Citadel (2012): This one, I expected to enjoy quite a bit more than I actually did. A clever little low budget film about urban decay with a male lead that is as ineffectual as possible should be right up my alley, after all. And really, director/writer Ciaran Foy does have a hand for the staging of threatening situations and knows how to use a handful of locations for the best. However, I never really warmed to to the movie thanks to my annoyance at various basics of the script: every mistake protagonist Tommy (played by Aneurin Barnard with lots of wide-eyed gasping) makes seems to be attributed to his agoraphobia, which is portrayed in a way that puts the emphasis on plot convenience, as if his anxiety disorder (and believe me, I know about those) weren't so much the aftereffect of heavy trauma but the only way the script could work.

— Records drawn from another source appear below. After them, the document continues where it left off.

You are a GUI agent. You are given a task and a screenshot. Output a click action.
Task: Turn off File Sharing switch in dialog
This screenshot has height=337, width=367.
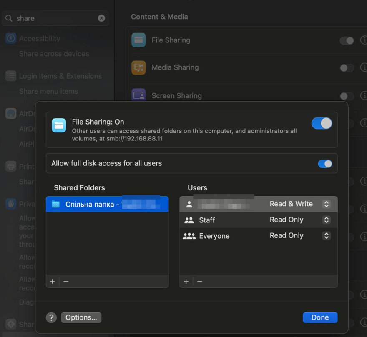pyautogui.click(x=322, y=123)
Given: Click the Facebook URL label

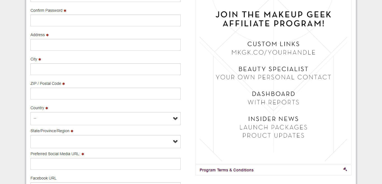Looking at the screenshot, I should click(x=43, y=178).
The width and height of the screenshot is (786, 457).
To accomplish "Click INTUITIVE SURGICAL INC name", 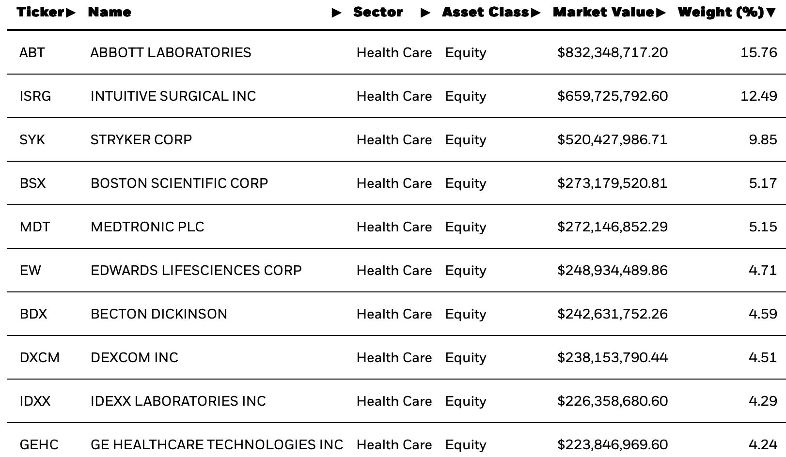I will (x=173, y=96).
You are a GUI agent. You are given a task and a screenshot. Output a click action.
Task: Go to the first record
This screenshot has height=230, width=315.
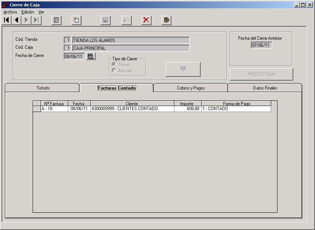[x=6, y=20]
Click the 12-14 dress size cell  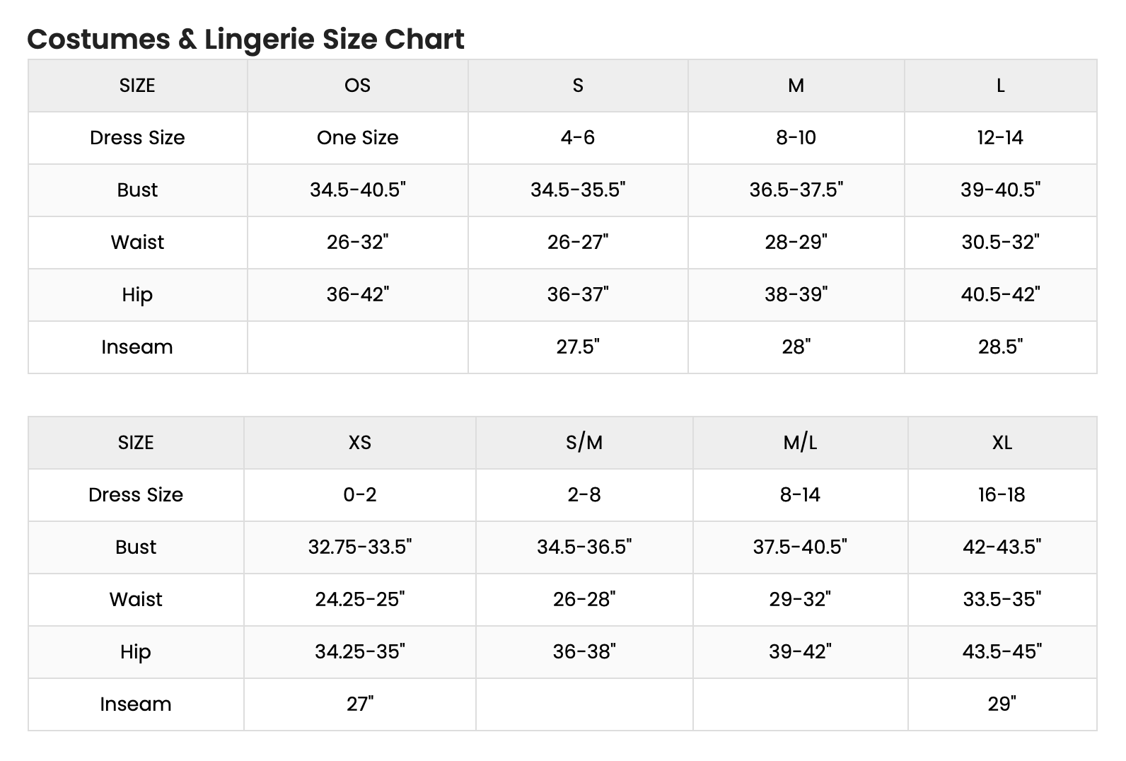point(1000,138)
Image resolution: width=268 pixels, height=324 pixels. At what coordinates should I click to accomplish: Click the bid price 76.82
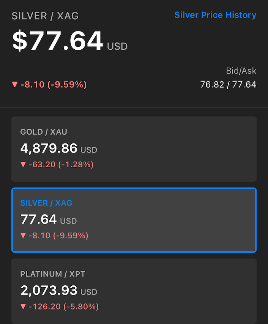(212, 85)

Obviously, it's not a good thing when the audience realizes this. I'm also quite unhappy with the absence of any form of authority beyond a priest in the movie. I know, thematically this makes a lot of sense, and cops don't visit the poor part of town all that often but once a horde of hooded demon children regularly runs amok somewhere, you'd expect a certain degree of interest even from them.

In the big picture, these things shouldn't be enough to ruin a horror film for me (I have enjoyed films with much less internal logic) but watching Citadel, I found myself rolling my eyes at the movie more often than not. Perhaps being halfway to a poverty porn horror movie and halfway to something more interesting is not far enough in either direction.